Доброскок выстрелил в повернувшуюся к нему женщину. Выстрела она не услышала. Сделала шаг, второй, третий назад и опрокинулась навзничь на убитых - в яму. Тупига подошел к яме, и ему показалось, что рука женщины еще захватила и потянула на колени подол платья.

Женщина спала...

Свидетельства жителей "огненных деревень" - Красница, Борки, Збышин, Великая Воля:

"Во ржи они не искали. Из хаты в хату ходили. Може, ближе где искали, а нас - никто. Только было такое тяжелое, страх и спать хотелось... Знаете, на нас ветер шел, этот дым, понимаете, такое мятное, люди же горели, запах тяжелый был. И спать хотелось..."

"Рассказывать вам, как это все начиналось? Ну вот, я жала на селище. Я ячмень жала, а рожь стояла, и там перебили двенадцать душ. А как стали они людей тех бить, я во так легла ничком и заснула. Я не слышала, как их били, не слышала ани писка того, ани крика. А потом, когда встала я - ого! - уже моя хата упала, уже и соседские. Все трещит, и свиньи пищат, и вся скотина ревет. Так и поднялась и стою, а соседка идет и говорит:

- Чего ты тут стоишь? У нас же всех побили!"

"А тут приезжает на лошади полицейский, который добивал. Видит, что живой, добивает. Он ко мне подъехал, а я глаза приоткрыла и тихонько смотрю на него. А дети не шевелятся, спят. Уснули".
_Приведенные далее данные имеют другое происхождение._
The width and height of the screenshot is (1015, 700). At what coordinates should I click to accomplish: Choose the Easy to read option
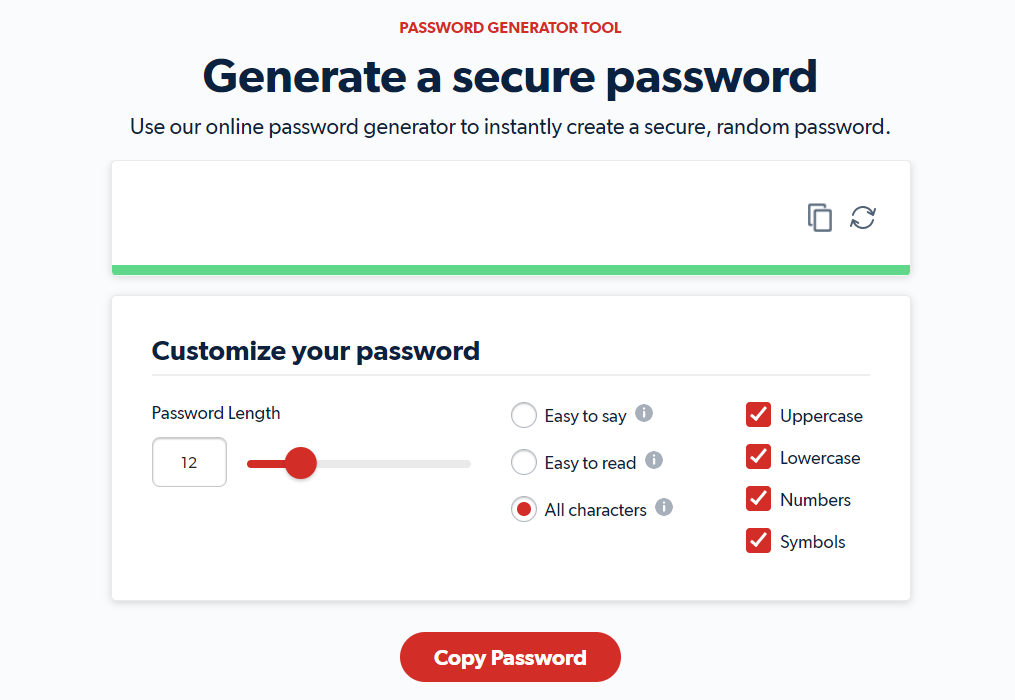pyautogui.click(x=524, y=462)
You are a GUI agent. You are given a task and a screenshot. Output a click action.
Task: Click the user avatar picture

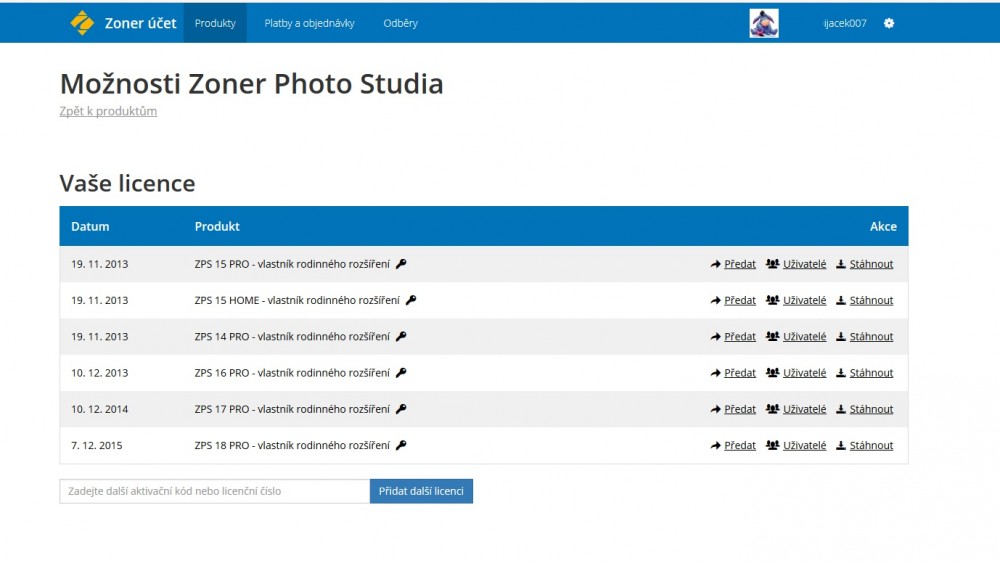[x=764, y=23]
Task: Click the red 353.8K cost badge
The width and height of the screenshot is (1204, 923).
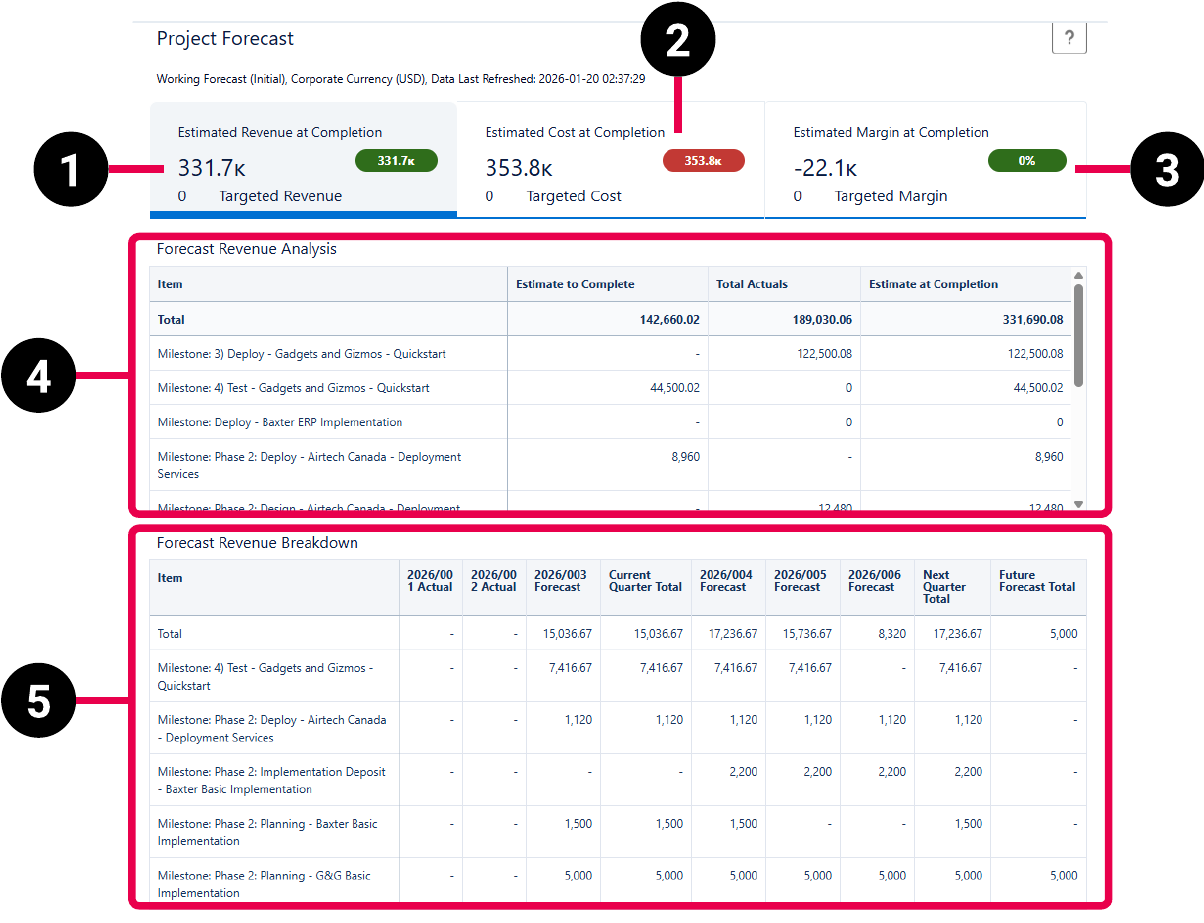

"Я попал тогда как раз в другую группу, двадцать четвертым. Я только помню, что до того момента был при памяти, пока скомандовали ложиться. Упал я - уже выстрелов не слышал, как по нас стреляли. Может, и уснул. Что-то получилось".

* * *

Так это правда? Правда, что я здесь и мне это не снится? Но почему я должна не здесь быть, а где-то еще: и мама и отец со мной, они меня любят, и нам хорошо вместе. Голоса у них добрые, утренние, когда ничего еще не случилось за день, никто никого не расстроил, не обидел. Это вечером отец бывает злой, уставший от ругани со своими строителями, и тогда мама с ним разговаривает вполголоса, очень спокойно, но все равно не так, как утром. Почему я думала (я помню, что думала, считала!), будто мама моя умерла? Вот же она, со мной, с нами, и все мы вместе! Да, война, где-то война, и там нет мамы, отца тоже нет, я гам одна, а здесь, сейчас мы вместе, все втроем, и они такие молодые и похожие на самих себя - и отец и мама. Особенно мама. И наша общая спальня: процеженный сквозь белые шторы свет, ярко-красный шелк в вырезе пододеяльника, отец позвал "малышка!", и я соскользнула со своей кроватки на холодный, как стекло, крашеный пол, меня встретили его руки и втащили на "взрослую" кровать, мягкую и пахнущую табаком. Я нырнула носом, лицом в скользко холодноватый красный шелк и вот уже под белым пододеяльником, а папина рука ищет меня там, щекочет, мама нас утихомиривает: "Как маленькие!" Папины руки оторвали меня от одеяла-"земли", высоко подняли, держат, и я ощущаю под его пальцами, какие у меня еще детские, тонкие ребрышки. Щекотно и почему-то стыдно, но от этого еще радостнее. Мама смеется вместе с нами, но она тотчас почувствовала мой стыд и отнимает меня у папы, стаскивает с "неба" на одеяло.